Sunday, June 26th, 2022 00:54:01

A Worm’s Eye View Of Indian Journalism

Updated: January 28, 2012 2:23 pm

This unputdownable book is a wealth of information that depicts the myriads of journeys through turbulent times a journalist has to traverse, a life that is full of ups and downs, struggles and experiences. The author is what he is so well known mere by accident not only on the Indian literary turfs but also Fleet Street knows him for his immaculately wit-laced juicy sentences that spark a humor and almost peeps out of his writing. Jagdish Suraiya (JS), known for his fine humor and razor sharp wits, is a journalist who has been with The Times of India for the past 40 years.

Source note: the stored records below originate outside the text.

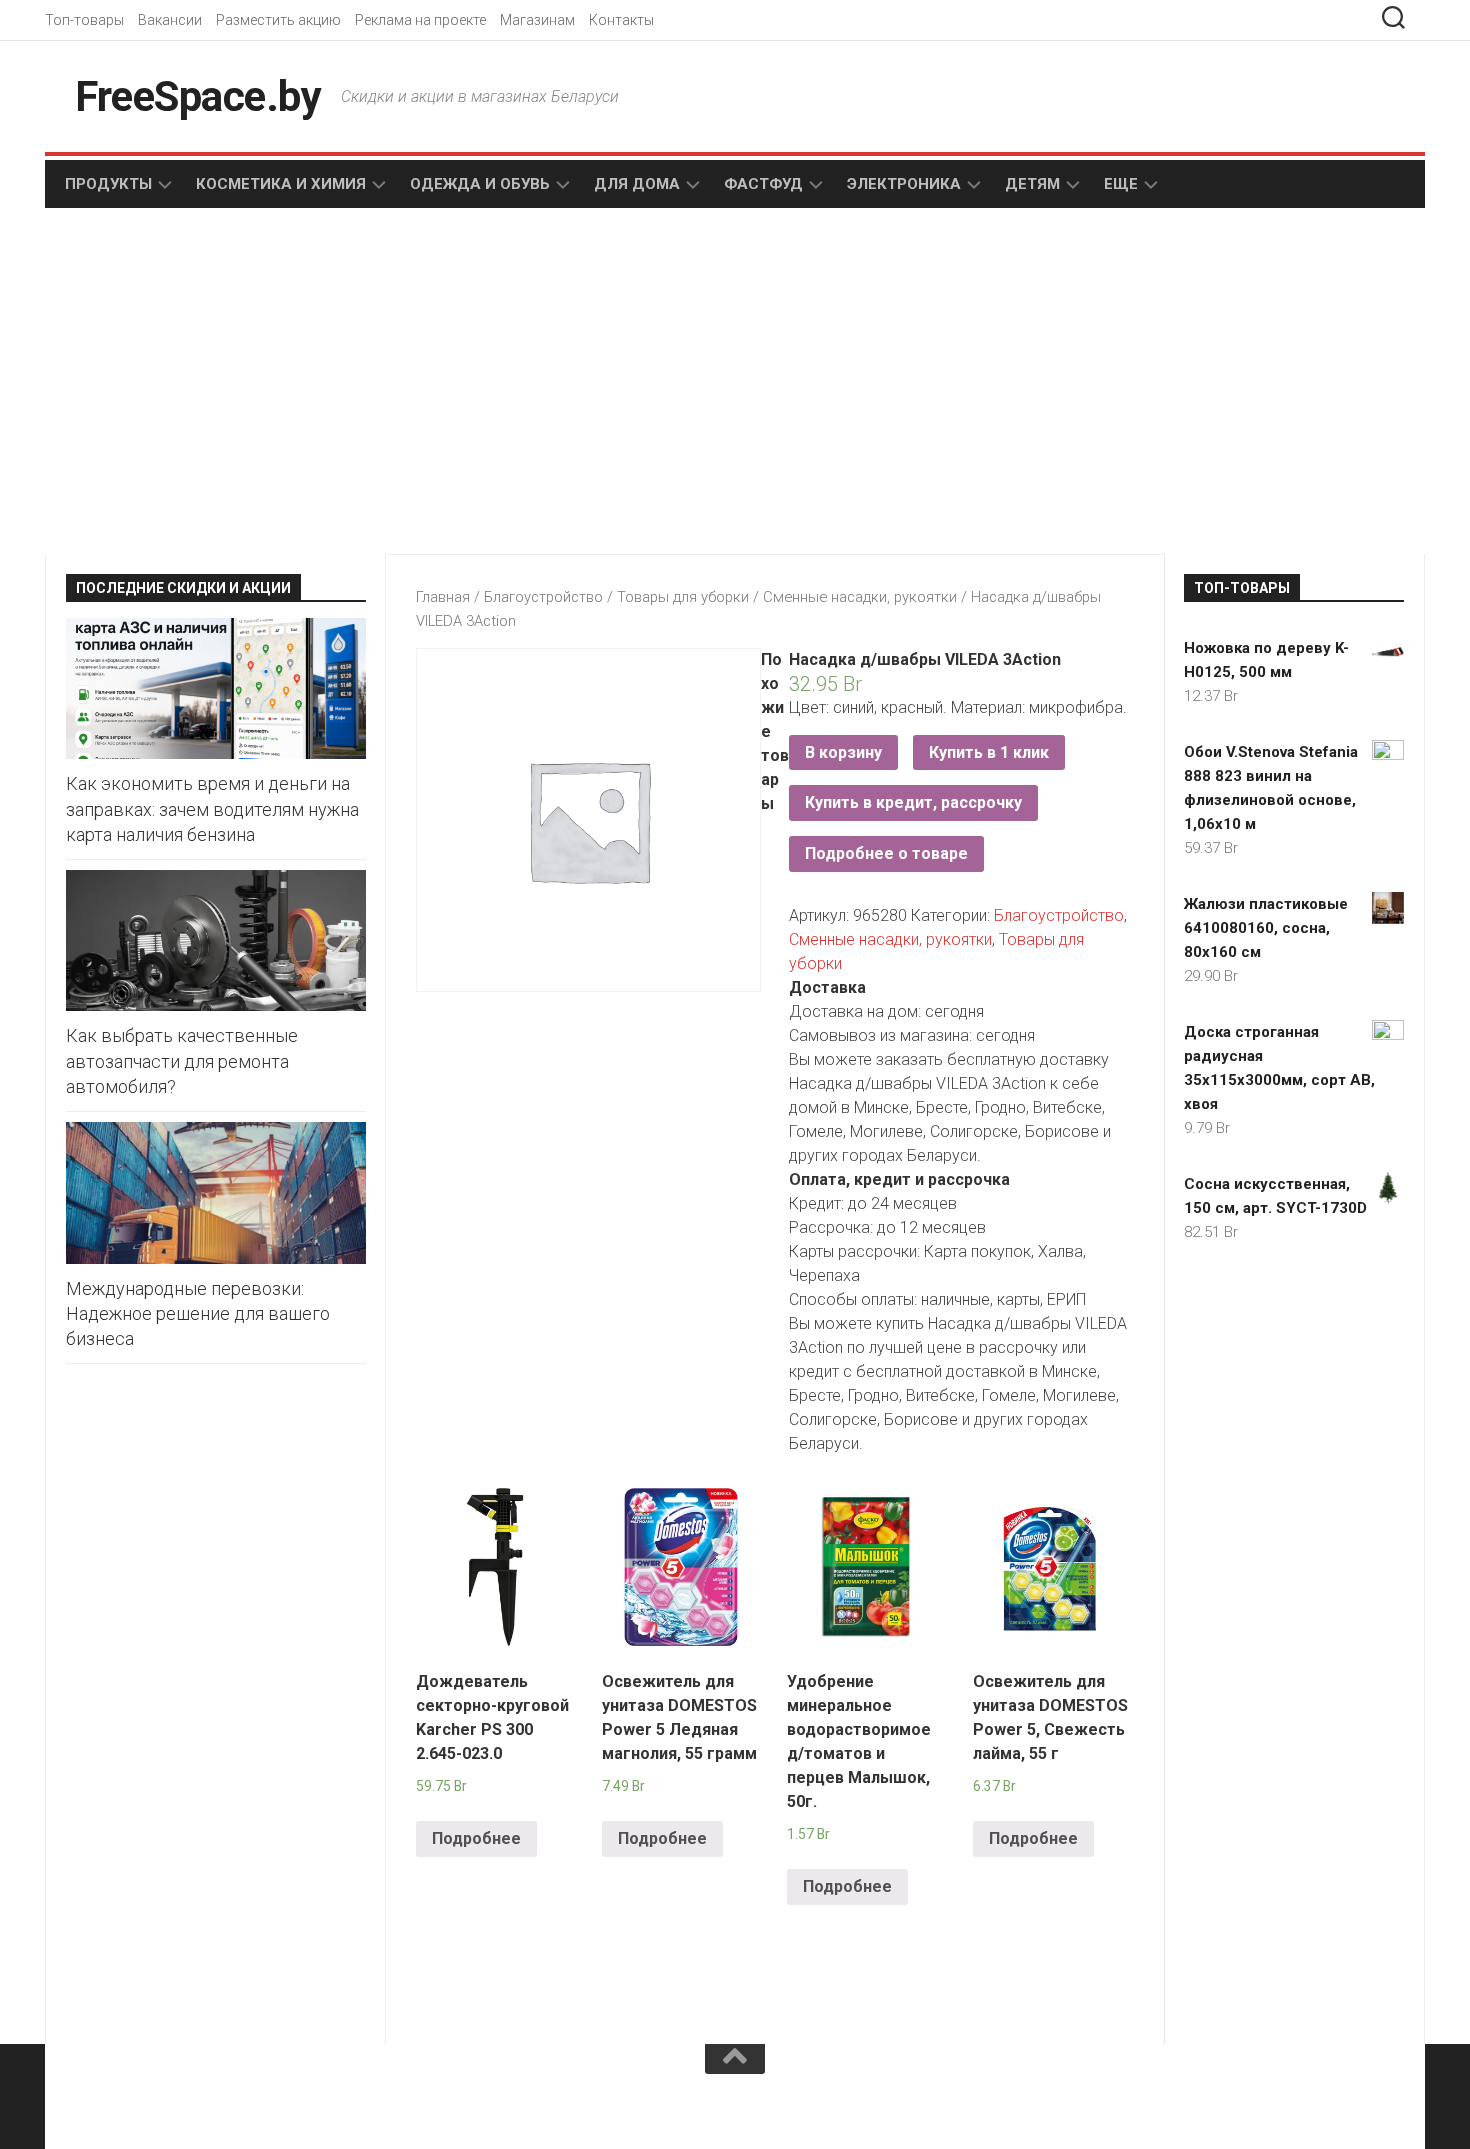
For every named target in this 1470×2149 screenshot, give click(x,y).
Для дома (637, 184)
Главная (443, 597)
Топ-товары (84, 20)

The writer with a long-standing pen work recalls his sepia memories when he was brought from the then Cal’s (Kolkata) to Delhi by his mentor Gautam Adhikari (Kaku). He spent school days at La Martniere then he went to St. Xavier to study English Literature but chucked out due to thin attendance then he had to do a simple graduation degree. The book further tells as to how he was introduced to Bennet & Coleman and reminisces those days when Vineet Jain, the owner of the Times Group helped and stayed him in his house for months. He describes the tale of magnanimity of the Jain Parivar. The indebted author displays his jugular vein. The book speaks volumes about his long-standing association with this giant publishing house and Bachi Karkaria, the writer’s contemporary. Coffee with Kaku not with Karan, A House for Mr Suraiya not Mr Biswas and the Perils and Pitfalls of being a freelancer are the topics maganificently spun a good yarn that interest the reader.

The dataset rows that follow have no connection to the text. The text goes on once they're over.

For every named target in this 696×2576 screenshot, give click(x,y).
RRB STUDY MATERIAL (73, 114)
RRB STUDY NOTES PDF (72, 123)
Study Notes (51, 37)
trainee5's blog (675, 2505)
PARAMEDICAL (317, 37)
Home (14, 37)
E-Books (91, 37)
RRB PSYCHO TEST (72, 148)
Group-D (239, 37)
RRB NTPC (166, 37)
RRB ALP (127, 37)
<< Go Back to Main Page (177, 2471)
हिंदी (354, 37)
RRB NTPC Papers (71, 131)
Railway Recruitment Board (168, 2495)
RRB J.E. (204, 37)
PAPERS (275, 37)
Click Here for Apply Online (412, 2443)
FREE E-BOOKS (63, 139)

“I never wanted to be a journalist” is the line in the second chapter of this book. His stepping into this domain of journalism and the genre he fits in is nothing but a chance that made him take the head plunge into. In this chronological travel, Jug tells his tale taking up the contemporary issues that talk through the shift of the Indian journalism and also the subtleties and intricacies a writing job involves. The book tells about him looking for accommodation in Delhi through the dealers (agents) as they call GK a ‘nes kiloney’ a witty call. Jug juggles and jots juxtaposing many jests, jolts and jinks with verve and finesse. In addition, the book reads about famed personalities across the world. Besides, it pans the flashback of his home town and flesh culture of Sonagachi, a red light area of Calcutta. Too smartly does he narrate India-Pak relations and many other things factoring in the border rift through wielding his pen. This candid writer’s writing tells readers about the role of media towards society.

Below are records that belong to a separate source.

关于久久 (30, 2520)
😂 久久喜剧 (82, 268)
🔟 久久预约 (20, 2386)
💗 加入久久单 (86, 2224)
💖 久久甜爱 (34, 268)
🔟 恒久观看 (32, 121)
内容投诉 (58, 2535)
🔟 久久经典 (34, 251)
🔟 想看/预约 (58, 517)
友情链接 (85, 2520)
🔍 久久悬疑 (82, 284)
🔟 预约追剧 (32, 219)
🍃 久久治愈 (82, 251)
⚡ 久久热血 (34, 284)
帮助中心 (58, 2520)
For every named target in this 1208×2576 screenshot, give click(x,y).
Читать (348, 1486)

While flipping through the pages, one finds the book talking about his tongue lashing articles on Jayalalithan, Amitabh Bachchan, Vikram Seth, Shobha De and many more which caused a flutter and had a ripple effect. The phrases he phrased went for the jugular too often. Jug Suraiya’s memoir is a witty and charming peek into his life as a journalist. The book also follows the stories and the newsroom gossip and gels well with all those inroads. The stories in this book are plenty and are a treat to read whether you are or not a journalist. The book interacts with the lives of other writers like MJ Akbar, Shashi Tharoor and Dileep Padgaonkar. He did not even spare his own bosses like Desmond Doig, Girilal Jain and Samir Jain. I relished the read for its insight into running a newspaper—how stories are assigned, information collated from all quarters, conjured up, edited and then killed for one reason or another.

I find it rather hard to weave a rich and seamless blend of those exhilarating and sobering experiences and naughty knots in few hundred words. Rajinder Puri once mocked Jug’s Paplu-Taplu which the author explains in jest. The book mentions his moving houses from Lajpat Nagar to Vasant Kunj VK to Media Colony in Gurgaon. I personally like and appreciate it that the endeavours Jug assimilated make the reading all the more intriguing. I take hats off to the author’s oeuvre of his pioneering works, even grammatical errors though glaring and horrendous crept into the book inconspicuously and inadvertently failed to distract me from going cover to cover. Though, an author by accident narrates a plethora of accidents he underwent and his dynamism of storytelling is matchless, that got him Grand Prize for Travel Writing.